We walk to the farm shop. There are still a few trees for sale under an awning in the back, and I find a fat, bushy pine that Mum will like. I check the tag. ‘Crikey!’ I say.
‘Yeah, I know.’ Byron snorts. ‘James always did know how to make a quid or two.’
Byron chooses a smaller, less expensive tree, and an employee puts his tree and mine through a big metal ring, where they come out the other end bagged up in netting. Another great invention they didn’t have before. We pay for our trees and I buy us both hot chocolate with whipped cream and cinnamon sprinkles from a trolley near the till.
He holds up his cup. ‘To coming home,’ he says.
I clink my paper cup against his. ‘To old friends.’
He gives me a kindly smile but looks a little sad as the little train rumbles by with a few kids and their parents going off to see the animals. The situation with his son sounds impossible unless he’s willing to move back to the city.
‘Do you want anything else?’ I say when we’ve both tossed away our cups.
‘No,’ he says. ‘I’d best be getting back. I’m working the afternoon shift at the Arms.’
‘OK. Let’s go.’
He hefts my tree onto one shoulder, and his onto the other. He walks ahead of me, and I wonder if I’m supposed to be impressed by this manly show of strength and muscle. I feel a touch of regret that the physical spark there once was between us has entirely died out. I know I didn’t treat him with the respect he deserved: he always came second to my dr
eams, my plans, and my sister. Realising that we wouldn’t have had a future even if I’d stayed is probably for the best. It makes me feel less guilty.
But only a little.
12
Rainclouds are gathering overhead as we drive away from MacDougall’s. There’s still a glimmer of light towards the sea to the west. Dad said that he always liked driving towards the sun. ‘Always go towards the light,’ he’d tell us. He meant it literally, but it’s a good enough lesson for life.
Though the landscape is impossibly beautiful, as the first drops of rain fall on the windscreen, a sadness overtakes me. Byron too seems lost in his own thoughts, and we drive on in silence.

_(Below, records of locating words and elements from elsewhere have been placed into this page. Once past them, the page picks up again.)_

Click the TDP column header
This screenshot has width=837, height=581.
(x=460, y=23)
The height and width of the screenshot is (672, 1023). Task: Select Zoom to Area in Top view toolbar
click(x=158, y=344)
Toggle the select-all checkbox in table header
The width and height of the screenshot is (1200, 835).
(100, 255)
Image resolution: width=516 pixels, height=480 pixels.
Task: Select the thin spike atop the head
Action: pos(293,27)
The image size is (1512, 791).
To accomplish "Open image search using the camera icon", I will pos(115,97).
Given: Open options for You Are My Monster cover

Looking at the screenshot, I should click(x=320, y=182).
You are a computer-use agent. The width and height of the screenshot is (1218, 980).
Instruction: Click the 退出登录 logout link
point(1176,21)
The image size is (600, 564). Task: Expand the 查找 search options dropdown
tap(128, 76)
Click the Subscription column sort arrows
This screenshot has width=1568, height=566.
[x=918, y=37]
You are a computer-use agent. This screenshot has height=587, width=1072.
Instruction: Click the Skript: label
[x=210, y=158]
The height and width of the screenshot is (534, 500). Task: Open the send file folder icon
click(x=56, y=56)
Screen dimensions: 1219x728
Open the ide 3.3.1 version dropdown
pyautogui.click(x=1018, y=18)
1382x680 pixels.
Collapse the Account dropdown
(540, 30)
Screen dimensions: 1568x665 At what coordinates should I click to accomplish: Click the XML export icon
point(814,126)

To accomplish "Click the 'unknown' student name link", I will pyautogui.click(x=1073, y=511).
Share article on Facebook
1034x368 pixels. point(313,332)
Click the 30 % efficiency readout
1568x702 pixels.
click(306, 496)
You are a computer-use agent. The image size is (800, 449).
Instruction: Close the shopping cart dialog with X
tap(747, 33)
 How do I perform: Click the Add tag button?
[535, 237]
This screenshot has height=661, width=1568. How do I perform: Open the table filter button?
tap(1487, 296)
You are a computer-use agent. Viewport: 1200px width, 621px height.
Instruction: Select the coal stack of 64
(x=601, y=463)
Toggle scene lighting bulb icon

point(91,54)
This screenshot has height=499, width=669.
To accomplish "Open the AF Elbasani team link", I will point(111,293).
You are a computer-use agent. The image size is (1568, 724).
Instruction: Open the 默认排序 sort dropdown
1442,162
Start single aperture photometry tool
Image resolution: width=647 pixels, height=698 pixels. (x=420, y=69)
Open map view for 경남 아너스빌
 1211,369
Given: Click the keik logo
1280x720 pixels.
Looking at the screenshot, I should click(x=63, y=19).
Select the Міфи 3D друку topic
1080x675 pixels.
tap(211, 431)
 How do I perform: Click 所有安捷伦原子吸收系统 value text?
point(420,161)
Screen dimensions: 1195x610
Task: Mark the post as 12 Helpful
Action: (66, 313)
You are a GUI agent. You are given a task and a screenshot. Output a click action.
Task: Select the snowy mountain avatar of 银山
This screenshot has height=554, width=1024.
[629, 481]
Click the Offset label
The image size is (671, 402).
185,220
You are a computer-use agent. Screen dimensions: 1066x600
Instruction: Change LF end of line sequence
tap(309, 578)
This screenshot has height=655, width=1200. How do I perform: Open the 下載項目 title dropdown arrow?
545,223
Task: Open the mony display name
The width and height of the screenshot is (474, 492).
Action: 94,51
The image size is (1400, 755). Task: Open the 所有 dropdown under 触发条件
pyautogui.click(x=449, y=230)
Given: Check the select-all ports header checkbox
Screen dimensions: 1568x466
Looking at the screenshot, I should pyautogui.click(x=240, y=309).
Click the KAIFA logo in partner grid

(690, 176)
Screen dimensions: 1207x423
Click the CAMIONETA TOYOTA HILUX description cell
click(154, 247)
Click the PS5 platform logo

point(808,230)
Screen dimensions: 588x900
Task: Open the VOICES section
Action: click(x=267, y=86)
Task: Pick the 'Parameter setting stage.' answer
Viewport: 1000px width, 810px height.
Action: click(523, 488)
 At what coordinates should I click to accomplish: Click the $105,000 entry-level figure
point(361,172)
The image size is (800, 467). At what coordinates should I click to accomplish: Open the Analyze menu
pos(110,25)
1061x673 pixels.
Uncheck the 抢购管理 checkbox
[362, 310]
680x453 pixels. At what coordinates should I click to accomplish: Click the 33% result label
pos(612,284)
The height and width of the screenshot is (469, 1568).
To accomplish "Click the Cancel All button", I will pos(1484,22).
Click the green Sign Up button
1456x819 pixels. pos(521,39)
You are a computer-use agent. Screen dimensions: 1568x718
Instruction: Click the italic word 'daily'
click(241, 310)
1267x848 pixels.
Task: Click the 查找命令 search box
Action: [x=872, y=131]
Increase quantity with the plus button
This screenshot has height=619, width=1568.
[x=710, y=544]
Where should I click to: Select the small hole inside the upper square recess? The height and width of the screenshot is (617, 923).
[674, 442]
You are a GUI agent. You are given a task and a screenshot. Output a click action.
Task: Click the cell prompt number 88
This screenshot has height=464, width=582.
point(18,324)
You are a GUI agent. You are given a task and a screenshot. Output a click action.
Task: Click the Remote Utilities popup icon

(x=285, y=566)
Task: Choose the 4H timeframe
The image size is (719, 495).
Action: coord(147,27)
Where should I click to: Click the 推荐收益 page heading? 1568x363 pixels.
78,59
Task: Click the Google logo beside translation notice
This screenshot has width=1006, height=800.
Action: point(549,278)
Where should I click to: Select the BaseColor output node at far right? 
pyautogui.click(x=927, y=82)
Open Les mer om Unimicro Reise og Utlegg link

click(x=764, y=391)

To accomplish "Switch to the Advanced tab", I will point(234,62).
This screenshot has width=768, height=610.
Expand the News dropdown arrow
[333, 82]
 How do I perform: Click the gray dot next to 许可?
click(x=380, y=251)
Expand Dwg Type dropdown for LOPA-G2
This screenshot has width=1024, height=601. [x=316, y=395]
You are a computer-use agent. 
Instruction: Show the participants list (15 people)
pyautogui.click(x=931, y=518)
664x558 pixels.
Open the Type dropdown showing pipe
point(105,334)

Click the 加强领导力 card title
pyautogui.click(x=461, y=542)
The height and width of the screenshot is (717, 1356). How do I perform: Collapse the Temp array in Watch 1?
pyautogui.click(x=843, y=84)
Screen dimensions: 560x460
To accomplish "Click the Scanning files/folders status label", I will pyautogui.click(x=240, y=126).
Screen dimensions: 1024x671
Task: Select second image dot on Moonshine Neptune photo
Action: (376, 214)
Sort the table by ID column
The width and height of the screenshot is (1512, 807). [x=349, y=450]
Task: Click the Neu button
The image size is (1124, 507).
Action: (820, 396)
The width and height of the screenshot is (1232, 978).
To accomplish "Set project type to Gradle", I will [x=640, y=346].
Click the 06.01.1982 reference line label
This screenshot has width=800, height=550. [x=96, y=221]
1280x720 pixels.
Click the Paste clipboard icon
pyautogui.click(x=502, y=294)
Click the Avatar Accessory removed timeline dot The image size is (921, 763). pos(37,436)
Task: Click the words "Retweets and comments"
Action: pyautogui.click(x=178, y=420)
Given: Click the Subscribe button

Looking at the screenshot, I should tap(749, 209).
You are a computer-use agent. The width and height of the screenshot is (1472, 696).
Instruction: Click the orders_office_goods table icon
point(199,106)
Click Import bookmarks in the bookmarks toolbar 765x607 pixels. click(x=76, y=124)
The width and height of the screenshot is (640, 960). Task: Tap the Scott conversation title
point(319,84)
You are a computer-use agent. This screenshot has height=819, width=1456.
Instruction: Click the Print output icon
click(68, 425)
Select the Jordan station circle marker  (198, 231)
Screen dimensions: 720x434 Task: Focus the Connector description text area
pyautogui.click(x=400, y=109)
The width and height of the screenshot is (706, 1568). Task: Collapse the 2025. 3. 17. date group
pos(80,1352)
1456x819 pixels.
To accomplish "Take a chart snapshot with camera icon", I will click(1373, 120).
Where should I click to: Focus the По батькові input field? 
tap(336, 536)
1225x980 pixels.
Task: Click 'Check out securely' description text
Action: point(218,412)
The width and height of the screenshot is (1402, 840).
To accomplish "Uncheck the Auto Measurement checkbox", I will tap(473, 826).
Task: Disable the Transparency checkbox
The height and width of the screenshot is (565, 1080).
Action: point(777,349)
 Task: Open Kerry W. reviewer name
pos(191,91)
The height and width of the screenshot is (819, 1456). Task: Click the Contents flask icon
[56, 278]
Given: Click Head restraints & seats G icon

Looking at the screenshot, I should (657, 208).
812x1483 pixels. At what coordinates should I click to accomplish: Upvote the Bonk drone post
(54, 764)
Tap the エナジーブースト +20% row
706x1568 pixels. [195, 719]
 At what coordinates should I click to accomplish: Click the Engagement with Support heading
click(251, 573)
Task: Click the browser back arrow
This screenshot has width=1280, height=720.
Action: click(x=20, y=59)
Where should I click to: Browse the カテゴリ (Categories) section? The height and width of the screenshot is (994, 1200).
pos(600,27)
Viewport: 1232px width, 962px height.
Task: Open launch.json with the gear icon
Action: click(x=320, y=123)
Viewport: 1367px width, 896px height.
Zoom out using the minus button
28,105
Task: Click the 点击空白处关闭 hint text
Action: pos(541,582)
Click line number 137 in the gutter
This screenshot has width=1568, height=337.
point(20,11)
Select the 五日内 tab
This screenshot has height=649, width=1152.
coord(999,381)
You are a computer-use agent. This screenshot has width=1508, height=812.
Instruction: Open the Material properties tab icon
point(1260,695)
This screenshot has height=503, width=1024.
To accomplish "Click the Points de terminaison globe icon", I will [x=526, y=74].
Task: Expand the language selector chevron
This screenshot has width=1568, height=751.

I stare out of the window thinking that I could have stayed in America, with its vast skies and reliable sun. For the most part, I had a good life there. I didn’t get the part with the Glasgow band, but I worked there for a few months and then bought a one-way ticket to Nashville. When I arrived on the scene, a fresh-faced twenty-year-old girl, I got lucky. My accent made me exotic, my instrumental skills made me useful, and I had a tush that looked good in Levi’s. I met people who knew people, I got a few opportunities and I took them.
In the years I spent there, I had many love affairs, mostly short-lived and insignificant, like a stone gathering no moss. My lifestyle lent itself to transient flings with fellow musicians and hangers-on. Since the day I left home, I’ve not been one to gather moss.
I had two longer-term relationships, which were significant, if only for the scars they left. The first was with Justin, a Nashville boy. We spent two years together in L.A., until our relationship ended when I found him in bed with a friend. I left. I got in my car and drove all night to Vegas. I spent a week holed up in a motel room with a bottle. Eventually I pulled myself together and got a gig at one of the hotels on the strip.
I hated Vegas from day one. The drunken stag dos, the tourists, the glitz, the no-hopers pouring their dole money down slot machines. The strip malls, the heat. The only thing I liked was the desert. It was possible to drive out to a lonely place where I could scream at the top of my lungs. I got good at screaming.